→ **AIM OF THE TASK**:
Run through the records and, wherever a line holds the word "toolbar", return that line.

*** Opening of DATA PROVIDED ***

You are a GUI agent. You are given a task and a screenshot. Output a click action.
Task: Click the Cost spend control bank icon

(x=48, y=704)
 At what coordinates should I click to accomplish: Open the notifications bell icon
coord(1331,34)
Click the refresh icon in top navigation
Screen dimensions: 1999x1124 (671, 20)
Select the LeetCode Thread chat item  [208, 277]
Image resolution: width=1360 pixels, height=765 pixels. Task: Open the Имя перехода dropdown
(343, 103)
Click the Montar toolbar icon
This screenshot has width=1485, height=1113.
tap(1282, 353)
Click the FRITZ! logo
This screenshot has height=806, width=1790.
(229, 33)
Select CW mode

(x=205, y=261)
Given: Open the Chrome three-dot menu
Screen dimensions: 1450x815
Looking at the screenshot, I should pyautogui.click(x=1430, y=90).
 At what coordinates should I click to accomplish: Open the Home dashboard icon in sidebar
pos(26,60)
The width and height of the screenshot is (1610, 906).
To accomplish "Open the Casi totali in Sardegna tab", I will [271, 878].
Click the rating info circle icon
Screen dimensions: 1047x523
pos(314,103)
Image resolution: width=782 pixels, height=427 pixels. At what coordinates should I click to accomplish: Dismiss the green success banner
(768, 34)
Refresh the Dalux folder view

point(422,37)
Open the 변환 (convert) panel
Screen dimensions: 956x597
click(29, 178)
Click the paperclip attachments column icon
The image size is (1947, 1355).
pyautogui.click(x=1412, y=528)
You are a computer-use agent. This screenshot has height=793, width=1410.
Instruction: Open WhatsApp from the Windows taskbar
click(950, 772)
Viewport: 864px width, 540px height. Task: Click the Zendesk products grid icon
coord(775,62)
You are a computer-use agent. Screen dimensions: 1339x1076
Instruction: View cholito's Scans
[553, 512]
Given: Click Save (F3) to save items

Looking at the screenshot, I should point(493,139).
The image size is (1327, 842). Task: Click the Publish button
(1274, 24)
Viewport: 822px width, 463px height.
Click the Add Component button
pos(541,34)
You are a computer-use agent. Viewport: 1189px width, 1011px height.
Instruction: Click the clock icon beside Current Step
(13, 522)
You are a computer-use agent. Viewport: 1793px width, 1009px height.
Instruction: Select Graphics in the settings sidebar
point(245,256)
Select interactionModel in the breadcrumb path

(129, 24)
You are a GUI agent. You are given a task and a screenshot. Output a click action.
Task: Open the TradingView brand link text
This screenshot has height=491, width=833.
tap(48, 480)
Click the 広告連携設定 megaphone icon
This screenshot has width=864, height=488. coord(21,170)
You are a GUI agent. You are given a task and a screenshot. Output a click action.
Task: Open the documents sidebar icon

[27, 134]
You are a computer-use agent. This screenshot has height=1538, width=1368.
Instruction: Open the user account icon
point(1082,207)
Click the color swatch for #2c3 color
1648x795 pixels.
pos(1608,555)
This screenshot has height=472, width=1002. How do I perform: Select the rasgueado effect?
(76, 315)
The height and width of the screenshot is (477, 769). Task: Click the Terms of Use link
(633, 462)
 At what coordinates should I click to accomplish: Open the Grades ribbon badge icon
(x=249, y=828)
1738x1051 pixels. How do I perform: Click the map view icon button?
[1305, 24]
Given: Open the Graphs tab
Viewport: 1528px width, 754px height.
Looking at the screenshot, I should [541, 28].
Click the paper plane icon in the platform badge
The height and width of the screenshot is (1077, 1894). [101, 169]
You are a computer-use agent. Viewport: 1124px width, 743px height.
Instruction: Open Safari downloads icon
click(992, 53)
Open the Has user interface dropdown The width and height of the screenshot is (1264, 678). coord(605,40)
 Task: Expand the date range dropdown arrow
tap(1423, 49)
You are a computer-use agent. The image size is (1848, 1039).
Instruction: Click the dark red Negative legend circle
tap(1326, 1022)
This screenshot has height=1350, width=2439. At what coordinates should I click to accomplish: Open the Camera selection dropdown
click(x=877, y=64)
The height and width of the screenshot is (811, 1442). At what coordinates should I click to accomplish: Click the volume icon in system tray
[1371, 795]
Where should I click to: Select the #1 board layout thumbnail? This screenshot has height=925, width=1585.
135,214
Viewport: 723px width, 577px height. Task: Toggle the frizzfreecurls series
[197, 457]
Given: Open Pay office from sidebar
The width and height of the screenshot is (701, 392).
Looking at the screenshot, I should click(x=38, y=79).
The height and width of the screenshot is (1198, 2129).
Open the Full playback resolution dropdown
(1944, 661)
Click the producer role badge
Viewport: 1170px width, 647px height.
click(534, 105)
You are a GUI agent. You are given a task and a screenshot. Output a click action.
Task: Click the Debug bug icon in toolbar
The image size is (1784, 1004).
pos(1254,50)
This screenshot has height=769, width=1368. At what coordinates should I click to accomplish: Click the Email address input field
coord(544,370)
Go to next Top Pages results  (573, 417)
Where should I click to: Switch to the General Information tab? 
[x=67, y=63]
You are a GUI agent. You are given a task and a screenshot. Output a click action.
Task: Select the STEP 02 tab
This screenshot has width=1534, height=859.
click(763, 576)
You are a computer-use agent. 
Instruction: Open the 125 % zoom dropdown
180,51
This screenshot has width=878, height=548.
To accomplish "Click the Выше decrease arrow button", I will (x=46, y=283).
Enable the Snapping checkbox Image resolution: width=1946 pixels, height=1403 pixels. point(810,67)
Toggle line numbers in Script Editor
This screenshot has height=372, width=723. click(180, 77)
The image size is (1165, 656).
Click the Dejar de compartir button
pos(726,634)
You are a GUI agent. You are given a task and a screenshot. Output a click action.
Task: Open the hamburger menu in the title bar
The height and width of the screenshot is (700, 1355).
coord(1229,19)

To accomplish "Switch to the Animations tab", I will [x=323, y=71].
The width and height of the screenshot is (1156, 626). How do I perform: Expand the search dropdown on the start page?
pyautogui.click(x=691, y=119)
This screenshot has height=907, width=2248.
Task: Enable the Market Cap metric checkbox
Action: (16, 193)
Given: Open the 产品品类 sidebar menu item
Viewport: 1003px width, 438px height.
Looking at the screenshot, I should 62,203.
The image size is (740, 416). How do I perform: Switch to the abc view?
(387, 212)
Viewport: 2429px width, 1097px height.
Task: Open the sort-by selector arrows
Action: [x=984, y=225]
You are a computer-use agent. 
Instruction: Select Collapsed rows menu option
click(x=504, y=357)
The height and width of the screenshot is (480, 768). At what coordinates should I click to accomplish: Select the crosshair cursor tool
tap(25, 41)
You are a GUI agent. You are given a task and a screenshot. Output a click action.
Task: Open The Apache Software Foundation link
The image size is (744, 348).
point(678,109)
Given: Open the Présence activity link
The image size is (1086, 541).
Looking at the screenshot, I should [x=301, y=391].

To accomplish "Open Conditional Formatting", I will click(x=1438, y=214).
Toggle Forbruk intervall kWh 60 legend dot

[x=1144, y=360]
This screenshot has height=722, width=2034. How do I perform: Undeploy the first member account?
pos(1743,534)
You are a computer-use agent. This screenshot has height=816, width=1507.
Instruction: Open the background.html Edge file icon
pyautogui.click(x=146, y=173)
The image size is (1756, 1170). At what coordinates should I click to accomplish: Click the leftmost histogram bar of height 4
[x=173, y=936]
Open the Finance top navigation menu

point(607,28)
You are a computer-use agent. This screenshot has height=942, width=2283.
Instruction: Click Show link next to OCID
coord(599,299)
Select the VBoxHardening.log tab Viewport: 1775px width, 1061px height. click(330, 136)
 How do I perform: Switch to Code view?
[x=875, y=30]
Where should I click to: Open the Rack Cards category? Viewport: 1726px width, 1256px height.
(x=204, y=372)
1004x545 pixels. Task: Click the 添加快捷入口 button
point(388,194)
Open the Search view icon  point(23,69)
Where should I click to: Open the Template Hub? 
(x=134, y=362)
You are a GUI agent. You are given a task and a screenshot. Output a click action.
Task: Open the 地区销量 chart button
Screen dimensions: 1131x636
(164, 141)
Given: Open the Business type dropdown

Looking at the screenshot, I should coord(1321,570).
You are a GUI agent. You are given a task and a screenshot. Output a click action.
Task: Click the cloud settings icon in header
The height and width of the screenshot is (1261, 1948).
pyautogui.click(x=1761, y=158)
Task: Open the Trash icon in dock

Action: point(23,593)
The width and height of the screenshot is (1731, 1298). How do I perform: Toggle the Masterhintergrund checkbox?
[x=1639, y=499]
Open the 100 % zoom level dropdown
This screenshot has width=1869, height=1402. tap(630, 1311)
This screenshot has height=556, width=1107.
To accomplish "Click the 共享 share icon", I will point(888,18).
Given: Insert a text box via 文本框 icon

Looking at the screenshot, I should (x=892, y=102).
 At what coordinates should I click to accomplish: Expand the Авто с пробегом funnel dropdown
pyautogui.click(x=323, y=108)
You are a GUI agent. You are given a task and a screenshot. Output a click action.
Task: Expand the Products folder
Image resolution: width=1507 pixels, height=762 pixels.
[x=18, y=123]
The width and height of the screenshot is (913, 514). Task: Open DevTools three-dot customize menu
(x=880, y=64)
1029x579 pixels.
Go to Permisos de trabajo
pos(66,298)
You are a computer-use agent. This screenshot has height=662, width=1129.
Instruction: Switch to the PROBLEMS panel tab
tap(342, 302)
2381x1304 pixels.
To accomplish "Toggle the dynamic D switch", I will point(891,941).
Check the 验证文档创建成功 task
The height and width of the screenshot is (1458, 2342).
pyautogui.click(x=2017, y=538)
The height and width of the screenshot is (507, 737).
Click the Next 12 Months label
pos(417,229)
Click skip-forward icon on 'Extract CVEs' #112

*** Close of DATA PROVIDED ***

→ **WRITTEN SOLUTION**:
Click the Montar toolbar icon
Task: Click the Debug bug icon in toolbar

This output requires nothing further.